- **EXTRAIT FOURNI**:
C'est donc aujourd'hui. Mais non rien ne se boucle, et autant te le dire, parler du jour de ta mort comme d'un anniversaire m'est impossible, pas plus que je ne considère la formule convenue qu'on m'assène parfois: non je ne fais pas mon deuil. T'écrire c'est maintenir un lien vivant, les couleurs acides de l'enfance passées par le filtre des diapositives, c'est saisir à l'occasion un retour qui fait mouche, saisir ce qui me saisit dans l'air et me ramène à toi, ta façon bien particulière d'affirmer c'est n'importe quoi, ton sourire fêlé de fossettes, tes cheveux, cet épi qui blondissait l'été, la couleur indécise de tes yeux noisette un peu verte, tu demeures inscrite dans le monde sensible, j'entends par-là qu'à chaque instant le moindre coup de vent, la fleur courbée vers le talus, l'odeur du poisson frais, le soleil qui perce l'averse, le reflet d'un nuage sur une mare, les Litanies de la Vierge de Charpentier, un morceau de pain trempé dans une fondue fribourgeoise, la chair sanglante d'une pêche de vigne, la guitare de George Harrison, une toile de Veira da Silva ou un verre d'Irancy, à chaque instant, dis-je, une sensation peut surgir, se déployer, se déplier, te faire revenir, et moi reconnaissant, te reconnaissant, de t'accueillir.

dimanche 13 mars 2016

Nos maîtres d'école

Ils sont revenus du passé, tu en aurais été heureuse, Philippe me le confirme, tu aimais, comme moi, les évoquer. Ils m'ont écrit après avoir lu les lignes qui parlaient d'eux, nos maîtres d'école, et lisant les autres textes, ils ont appris ta mort, alors ils m'ont écrit, nos maîtres d'école, et j'aurais tant aimé que tu partages ma joie de ce retour d'enfance, je sais que tu l'aurais partagée, je sais quels souvenirs nous aurions fait surgir, la classe bien sûr, le plaisir des leçons, les promenades Chemin de la Comtesse, mais pas seulement: ils étaient les parents d'Anne, ta meilleure amie, et nous avons souvent passé nos mercredis chez eux. Aux mots que je lis d'eux, je les retrouve, je me souviens de leur maison à Villepreux, au Prieuré, des gâteaux de Maryse, du sourire bagué d'Anne (toi aussi, tu as porté autour des dents ces appareils qui firent la fortune des dentistes). C'est Laure leur cadette qui tapant le nom de ses parents sur Google, les a trouvé nommés ici. Elle était timide Laure, jusque dans son sourire. Reviennent alors les sorties de fin d'année au zoo de Vincennes, le rocher aux singes, les odeurs des fauves, et les animaux de verre filé que tu achetais là pour en orner ta chambre. Revient leur 4L et une journée à la Mer de sable d'Ermenonville, Anne écoutant des disques de Serge Lama, tout une enfance, notre enfance en sa lumière, et la chaleur intacte de ces gens de bien, nos maîtres d'école.

- **DONNÉES DE TRAVAIL**:

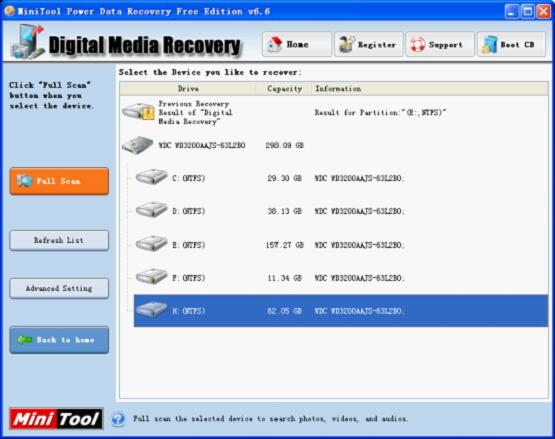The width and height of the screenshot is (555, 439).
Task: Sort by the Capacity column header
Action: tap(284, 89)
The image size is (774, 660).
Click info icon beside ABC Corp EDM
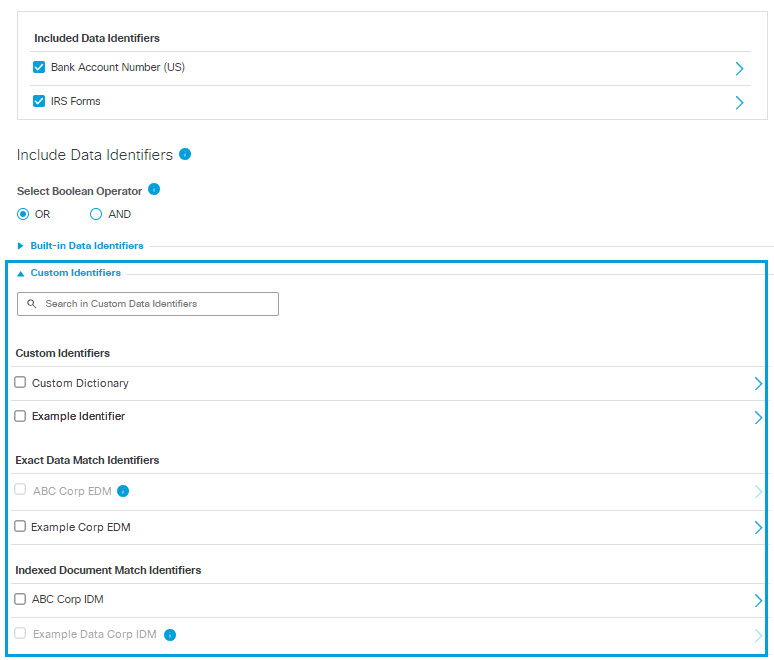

- **LISTE DES TÂCHES**:
1. D'après l'extrait, qui a trouvé le nom des maîtres d'école en le tapant sur Google ?
2. Pouvez-vous recopier tel quel le texte de chacun des enregistrements, en laissant les images de côté ?
L'extrait et les enregistrements constituent deux ensembles indépendants.

- **SOLUTIONS CI-DESSOUS**:
1. Laure, leur fille cadette.

2.
The width and height of the screenshot is (555, 439).
Task: Sort by the Capacity column header
Action: tap(284, 89)
The image size is (774, 660).
Click info icon beside ABC Corp EDM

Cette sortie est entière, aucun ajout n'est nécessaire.